■ DIRECTION
Recast the listing below as a Markdown table with the columns Row and Line, giving each non-blank line its own numbered row. Leave the pictures out.

Screenshot and document pointing data:
******************************

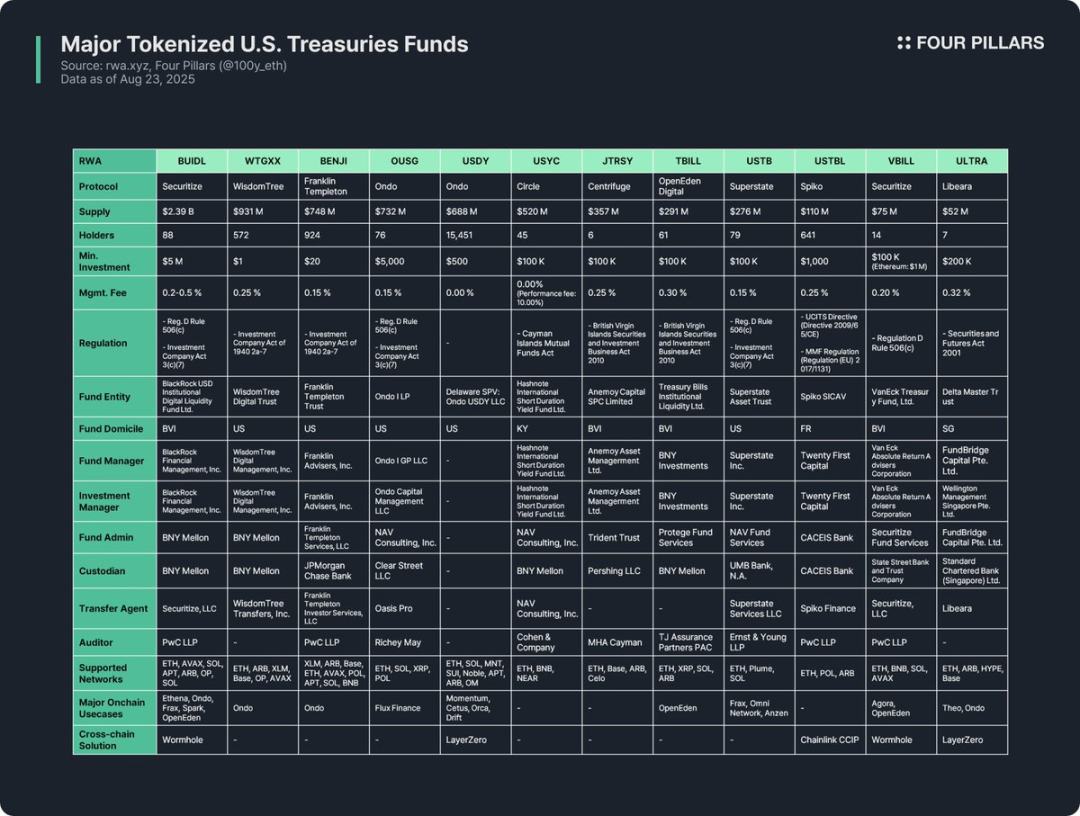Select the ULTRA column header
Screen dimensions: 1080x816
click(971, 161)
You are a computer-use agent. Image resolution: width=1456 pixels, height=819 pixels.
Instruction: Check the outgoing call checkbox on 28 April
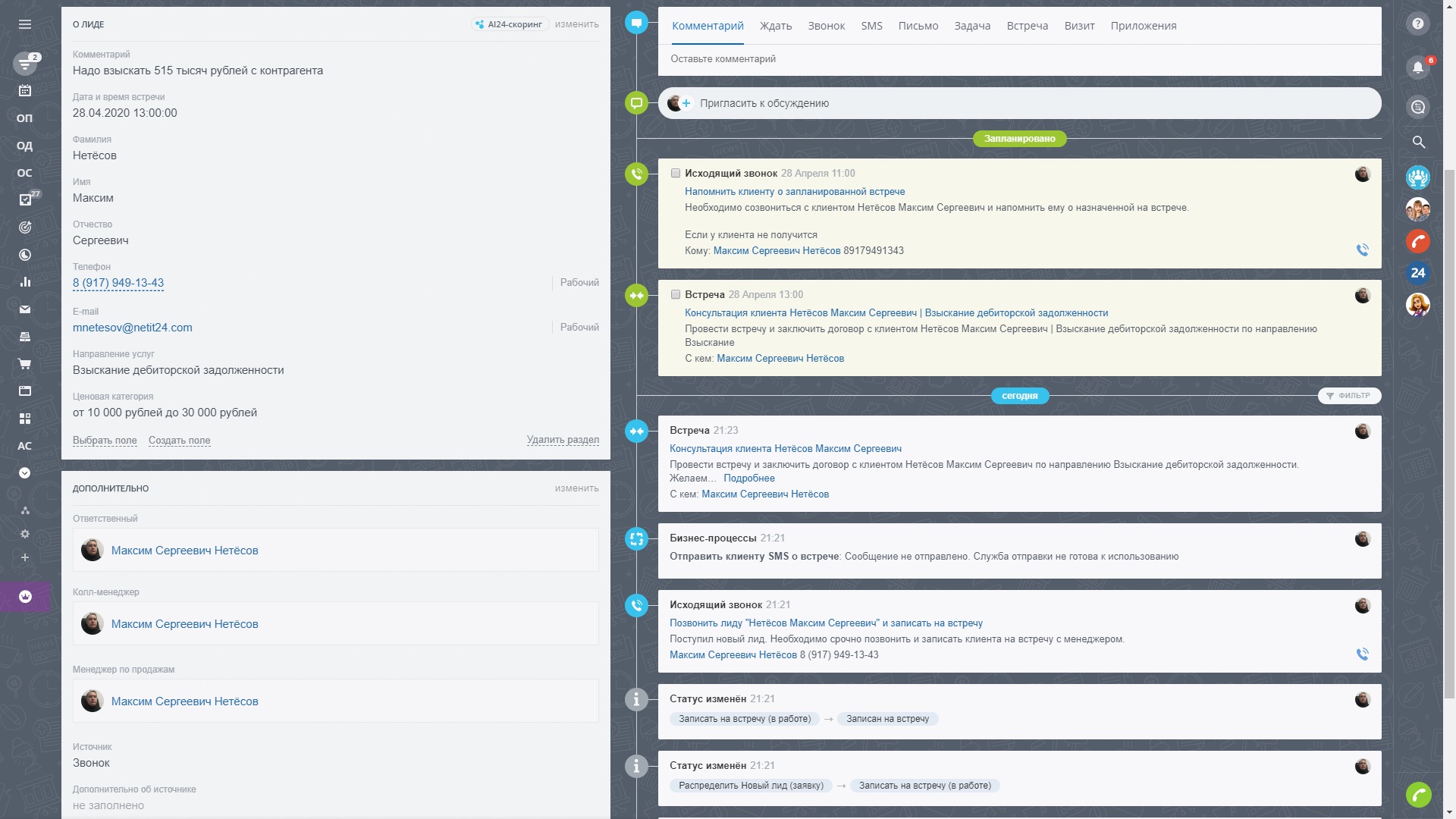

******************************

■ REPLY TO THE TASK
| Row | Line |
|---|---|
| 1 | Select the ULTRA column header |
| 2 | Screen dimensions: 1080x816 |
| 3 | click(971, 161) |
| 4 | You are a computer-use agent. Image resolution: width=1456 pixels, height=819 pixels. |
| 5 | Instruction: Check the outgoing call checkbox on 28 April |